▶ PROBLEM STATEMENT: Copy the items below word for word, leaving out the pictures.

▶ EXERCISE INPUT:
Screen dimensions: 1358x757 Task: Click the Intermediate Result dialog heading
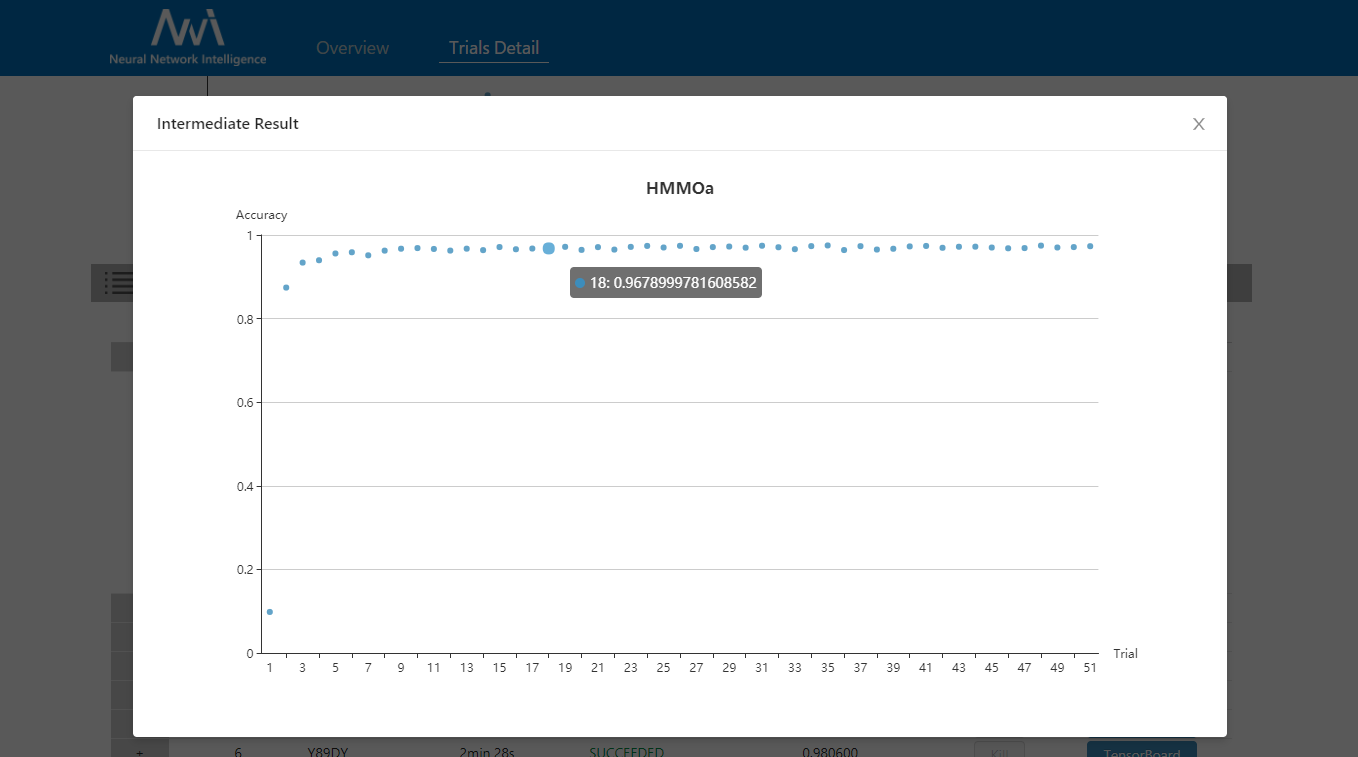pyautogui.click(x=228, y=124)
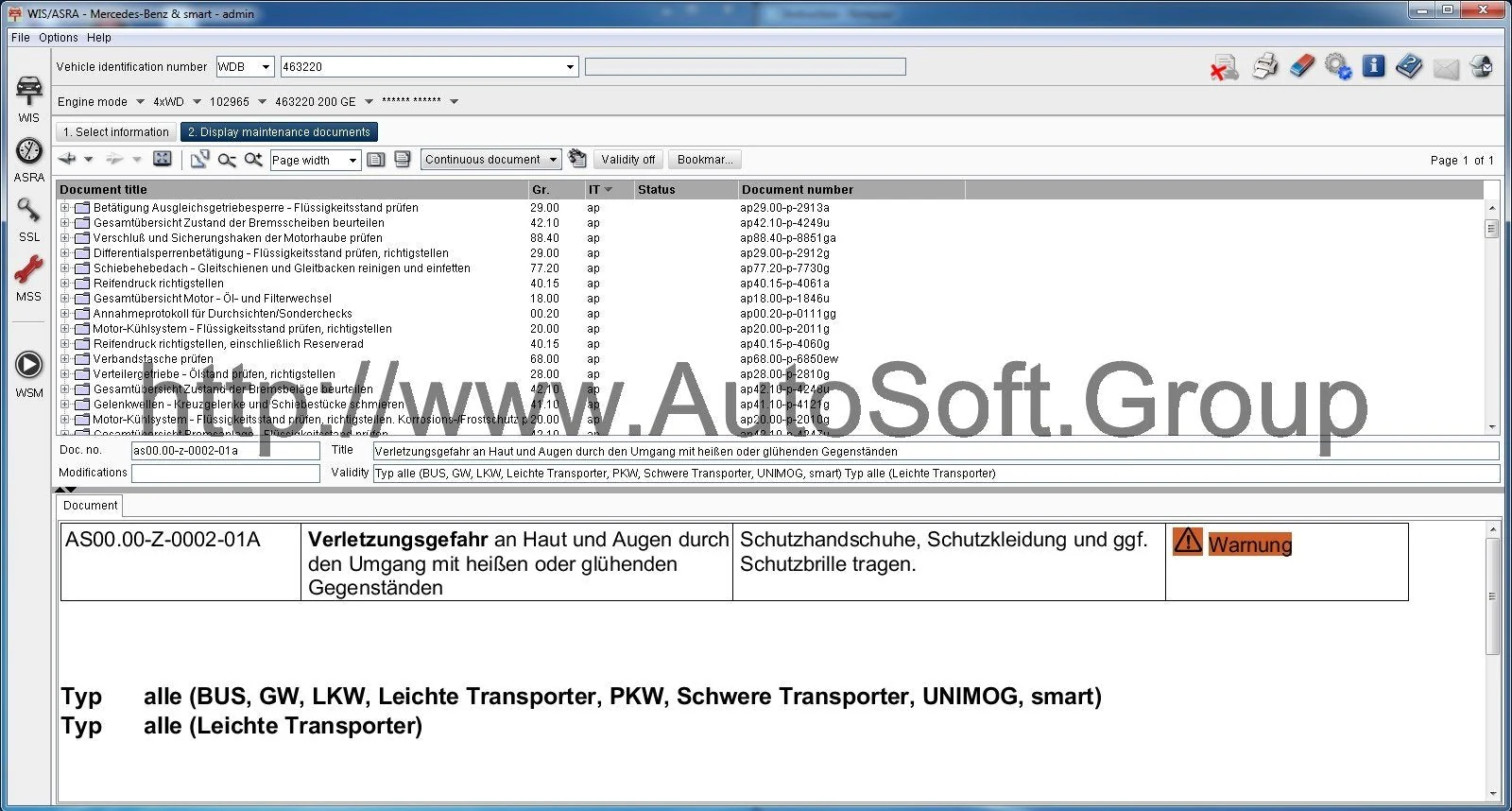Click the printer icon in the toolbar
This screenshot has width=1512, height=811.
[1264, 67]
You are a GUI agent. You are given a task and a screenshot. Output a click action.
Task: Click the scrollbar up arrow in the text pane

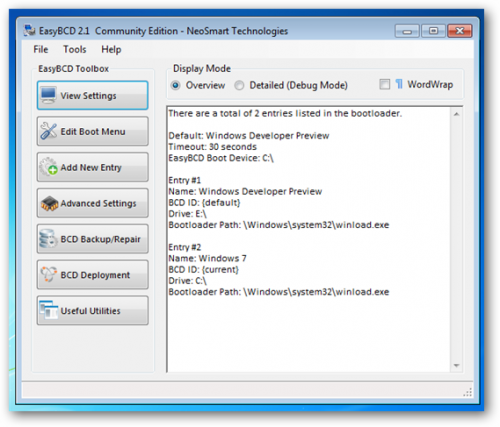pyautogui.click(x=456, y=114)
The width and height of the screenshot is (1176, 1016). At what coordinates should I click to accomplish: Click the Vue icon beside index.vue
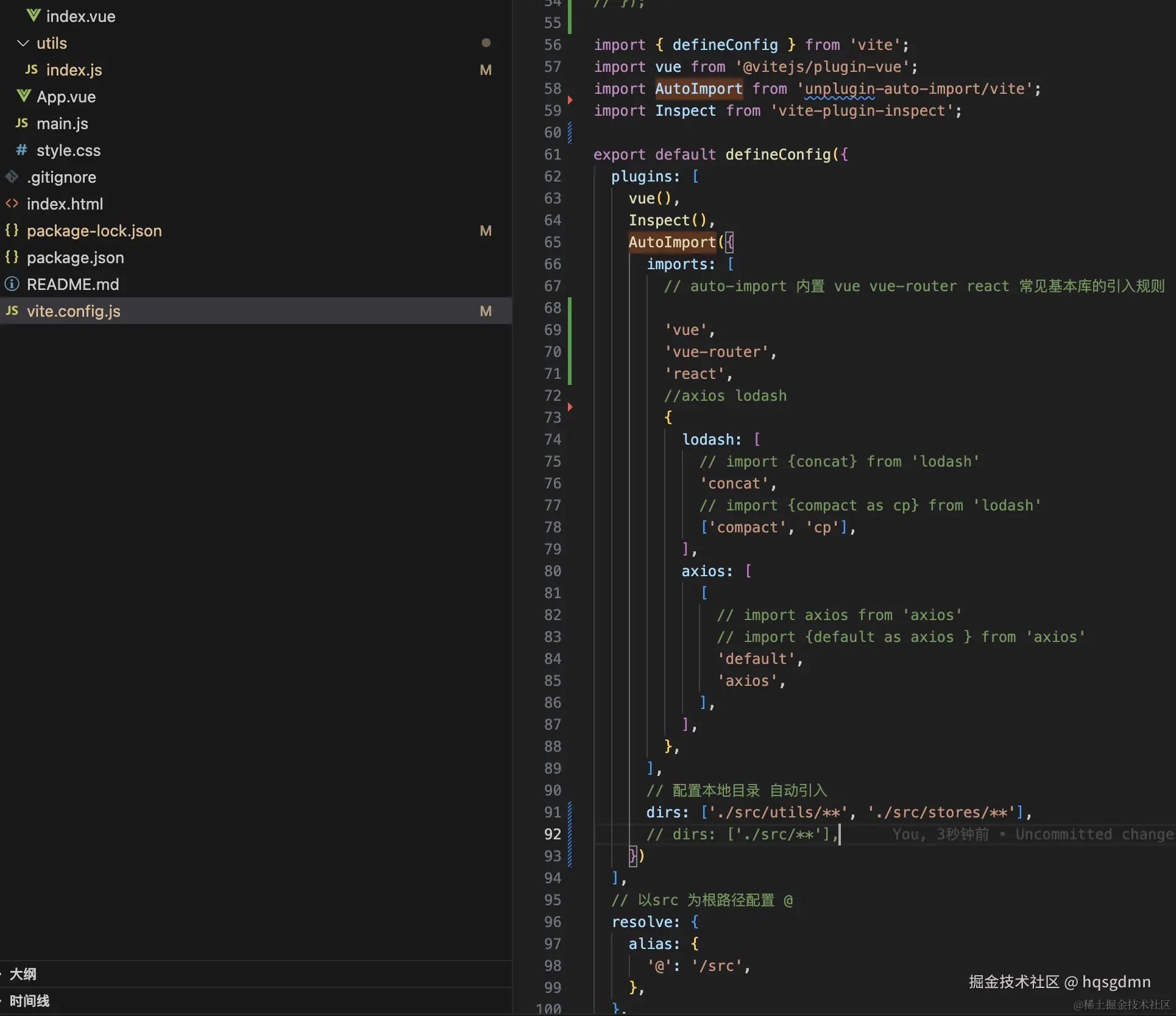[34, 16]
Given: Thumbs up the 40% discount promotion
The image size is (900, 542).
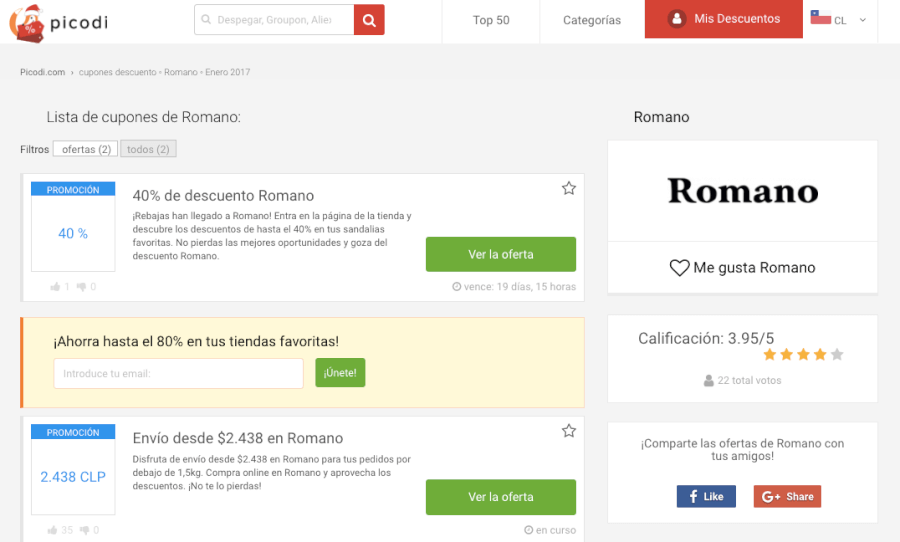Looking at the screenshot, I should coord(56,287).
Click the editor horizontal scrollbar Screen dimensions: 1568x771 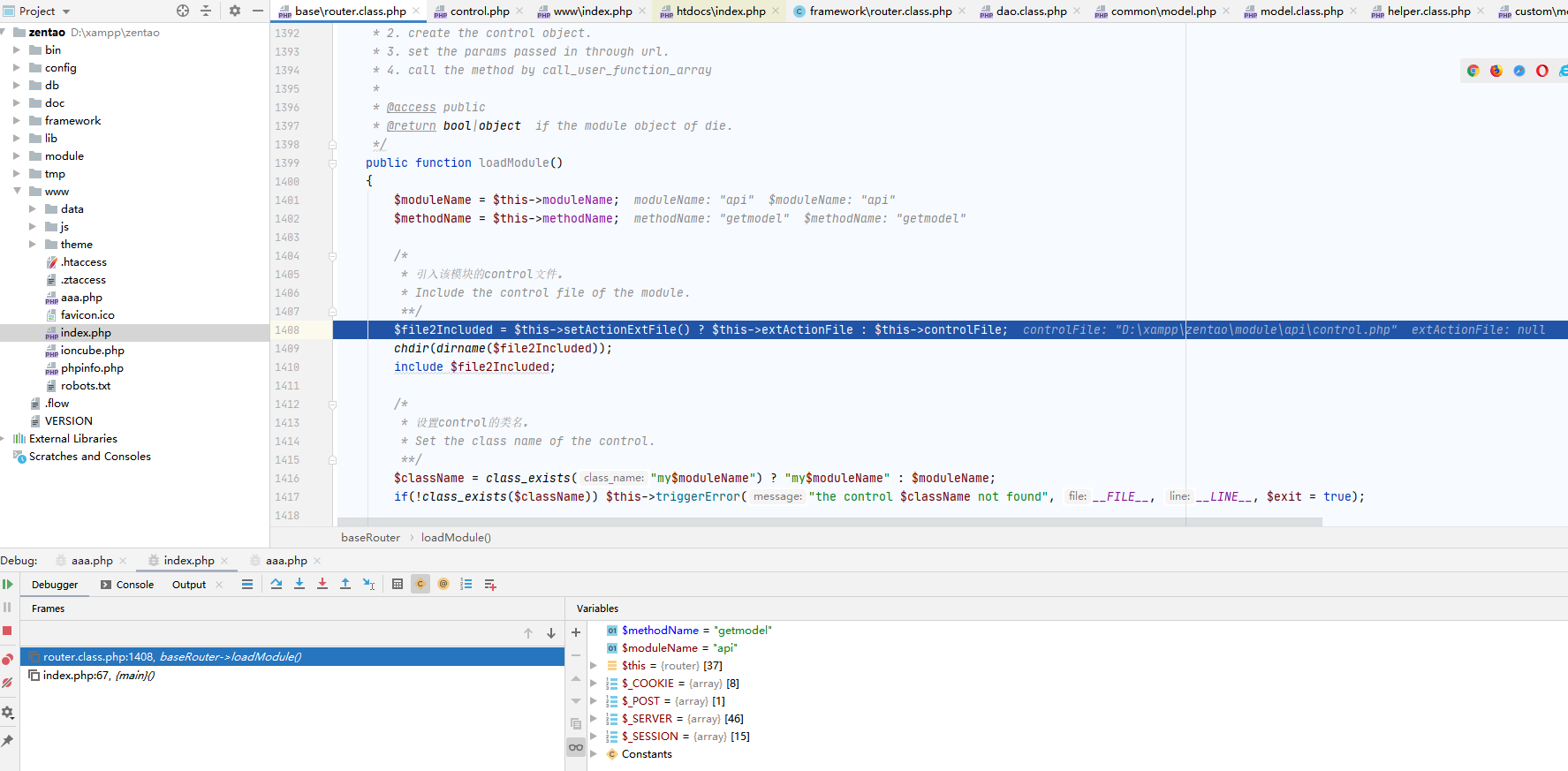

▶ THE SOLUTION:
Screen dimensions: 1358x757 Task: Click the Intermediate Result dialog heading
pyautogui.click(x=228, y=124)
Click the printer icon in the toolbar
This screenshot has width=1512, height=811.
[1264, 67]
You are a GUI agent. You are given a task and a screenshot. Output a click action.
Task: Click the scrollbar up arrow in the text pane

pyautogui.click(x=456, y=114)
The width and height of the screenshot is (1176, 1016). At what coordinates should I click to accomplish: Click the Vue icon beside index.vue
[34, 16]
Given: Thumbs up the 40% discount promotion
The image size is (900, 542).
Looking at the screenshot, I should coord(56,287).
Click the editor horizontal scrollbar Screen dimensions: 1568x771 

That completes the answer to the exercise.